Partnership plans $150M development in Findlay
A local investment partnership is planning Findlay Crossings — an office, retail, apartment and hotel development estimated to cost at least $150 million — on a 30-acre site in Findlay. The partners, operating under the name CRD Development Group LLC, are Ron Sofranko, Charlie Brown and David J. Dietrich. They hope to market and develop the former Park 'N Fly Inc. property at Interstate 376, Flaugherty Run Road and Moon Clinton Road, across from Dick's Sporting Goods headquarters and Pittsburgh International Airport. Current plans call for Class A office space, a 250-unit apartment building, a 125-room hotel, convenience stores with gasoline stations, and parking. “We will either lease or sell land to companies or individuals who will build the facilities,” said Sofranko, whose partnership has the property under a sales agreement with Atlanta-based Park 'N Fly. The property hasn't been used for parking for at least five years, he said. The land is ready for development, he said. CRD Development has selected TarquinCore LLC, South Side, to market the property. Principal Ron Tarquinio and Lynn DeLorenzo are talking to national developers who have expressed interest, Sofranko said.
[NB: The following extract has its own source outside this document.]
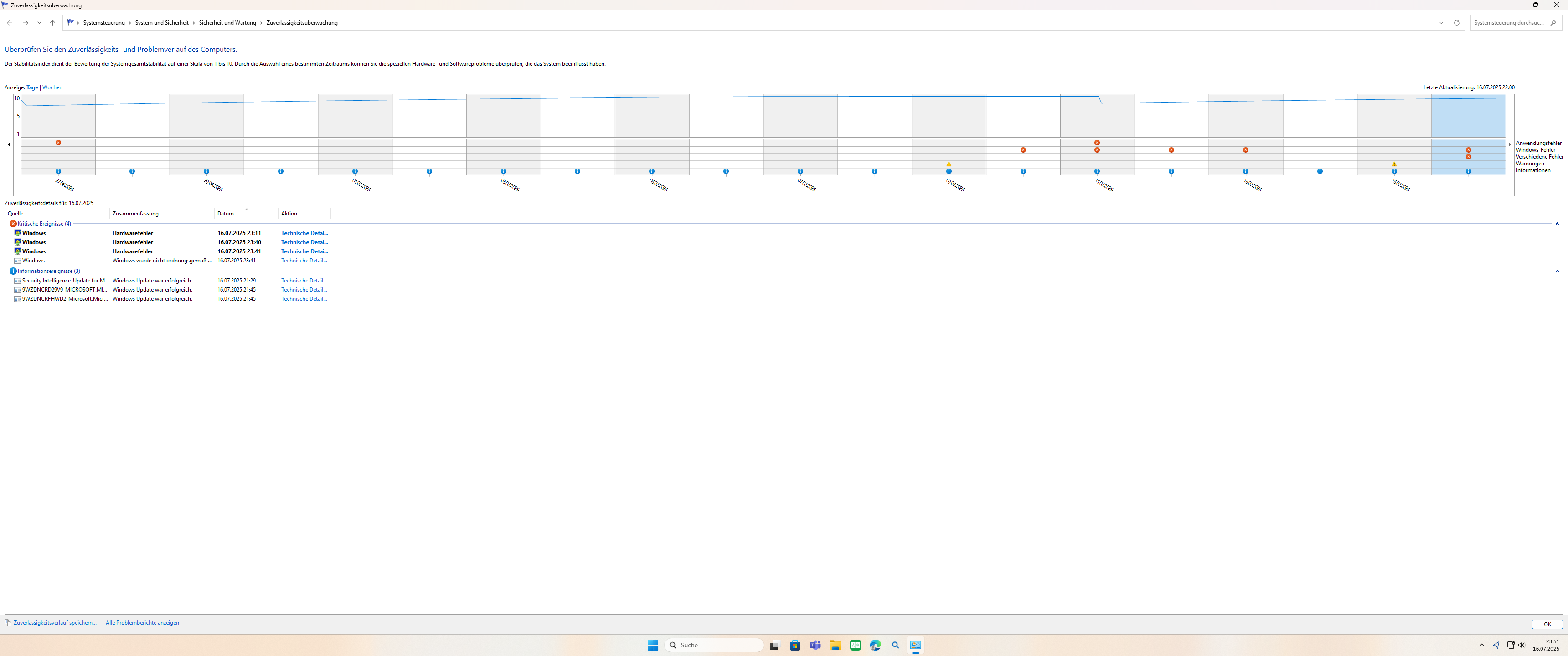Screen dimensions: 1568x656
Task: Open Microsoft Store from the taskbar
Action: pyautogui.click(x=795, y=645)
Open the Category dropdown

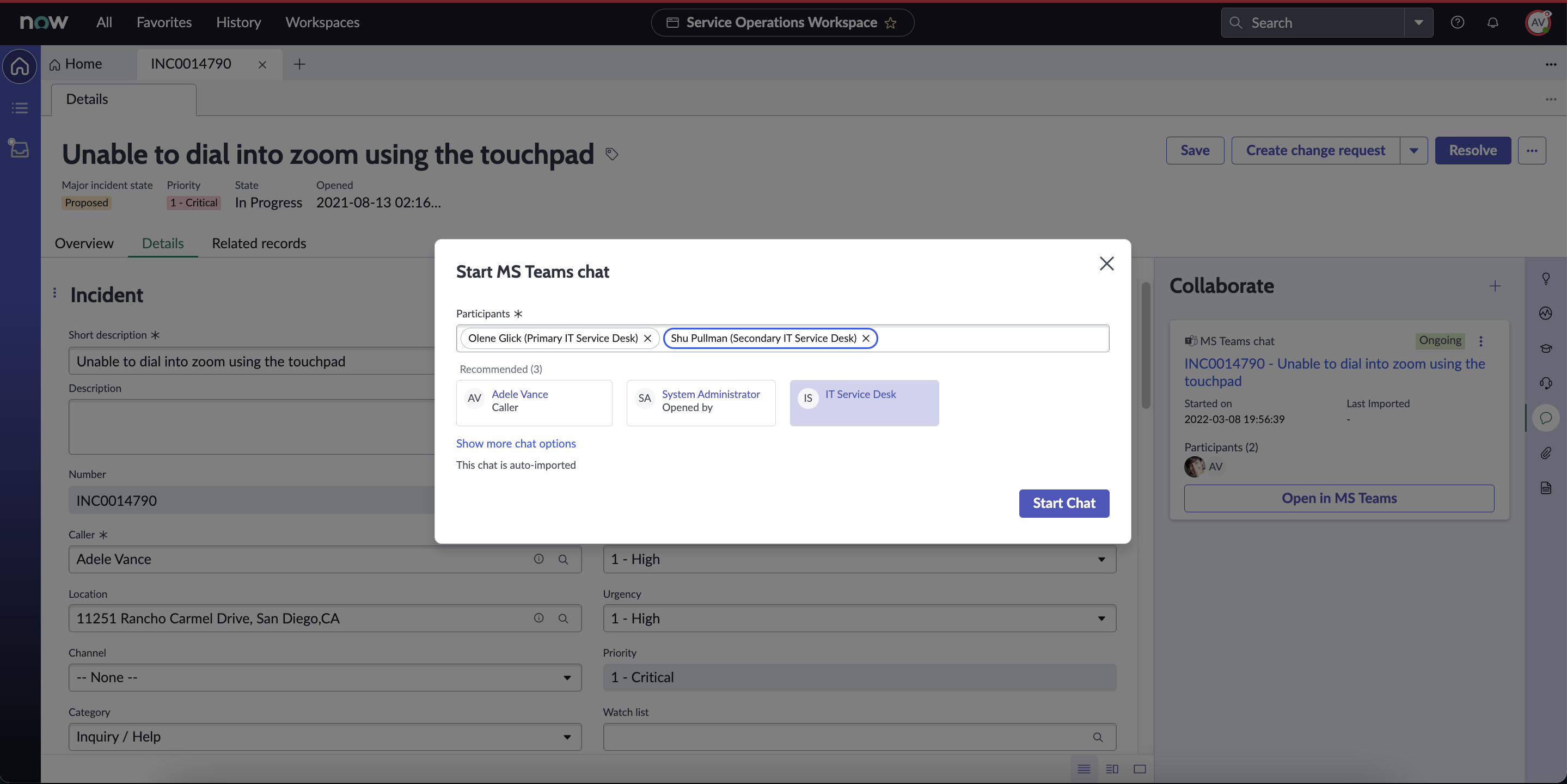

Dell CEO ups ante in buyout battle for PC maker
Just when it looked as if he might be vanquished, Dell CEO Michael Dell regained the advantage in a lengthy battle to buy the slumping personal computer maker he founded nearly 30 years ago. He did it by persuading the company's board to accept a slightly better offer that adds a one-time dividend in exchange for a pivotal change in how shareholders will vote on the deal. The latest twist in the six-month saga emerged Friday shortly before Dell Inc. was scheduled to hold a shareholder vote on the company's proposed sale to Dell and investment firm Silver Lake Partners for $24.4 billion, or $13.65 per share. The deal to buy the company appeared destined to fail at that price, which had been skewered as a rip-off by a throng of rebellious shareholders led by billionaire Carl Icahn.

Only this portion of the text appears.